In 1878, Fr. Louis J. MacIntyre was appointed to the parish and very quickly sought permission from Archbishop Eyre to open a school and in the following year the same priest secured a new site on which to build a new church and school, in Grant St. Within a year preparations had been made and in June 1880, the new chapel-school was opened under the patronage of St. Joseph. The school could accommodate some 200 pupils. The parish saw continued growth and in 1908 permission was given to Fr. Angus Mackintosh to purchase Lomond Cottage and its grounds. In 1910, Fr. Mackintosh, with the extraordinarily generous financial support of Mrs. Rosina Blair, applied for and received permission to build a new substantial church at the corner of East King St. and Lomond St. The ambitious project was taken forward by the renowned Belgian architect, Charles Menart, who had designed the prestigious St. Aloysius’s Church in Rose St., Garnethill. The building began as soon as plans were approved by the Dean of Guild Court on 1st May 1911 and the formal opening was presided over by Archbishop Mackintosh on 6th August 1912. Interestingly, the tower planned to sit above the cross of the nave and transepts, never was realized. Artists’ impressions alone remain tantalizingly.

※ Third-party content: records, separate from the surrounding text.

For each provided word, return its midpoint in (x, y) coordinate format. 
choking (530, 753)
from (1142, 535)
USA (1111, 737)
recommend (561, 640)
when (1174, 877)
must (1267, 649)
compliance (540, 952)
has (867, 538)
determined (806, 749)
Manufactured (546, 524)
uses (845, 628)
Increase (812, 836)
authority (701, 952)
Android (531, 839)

The new church had scarcely been completed when the Great War broke out. Records indicate that around 300 parishioners were involved in military service during that conflict. Those who lost their lives are commemorated in a fittingly noble memorial plaque situated inside the entrance porch. Thirty-one names of the war-dead are recorded on this poignant memorial. Many of the dead were between 18 and 21 years of age. This must have been a loss sorely felt by the entire parish.
As was usually the case, there was a considerable delay before the final consecration of the church. This took place on 28th April 1965 and Archbishop Scanlan officiated. To mark the occasion, His Grace donated an elegant chalice to St. Joseph’s, with an inscription to commemorate the event.
With the course of time, a number of significant changes have been made to the interior of the church. The sanctuary had to be adapted to suit the liturgical changes which took place after the Second Vatican Council. A free-standing altar facing the congregation, an ambo for the proclamation of God’s Word and the relocation of the Baptismal Font, all were done thoughtfully and tastefully, leaving an overall impression of a truly worthy setting for the sacred liturgy.
A further significant alteration was the extension of the vestibule area, toilets and a new stairway to an enlarged choir-loft, a new organ and P.A. system. This work was completed under the direction of Mgr. Maurice Ward and was made possible by the generous legacy of René and Leda Taverne (deceased in 1993 and 1999 respectively).
The most recent refurbishment of the church took place in preparation for the centenary of the building. A Centenary Repair and Refurbishment Group was formed and a very substantial amount of money was gathered, along with a grant from the Scottish Churches Architectural heritage Trust. Significant work was carried out and the church was fittingly embellished for the centenary.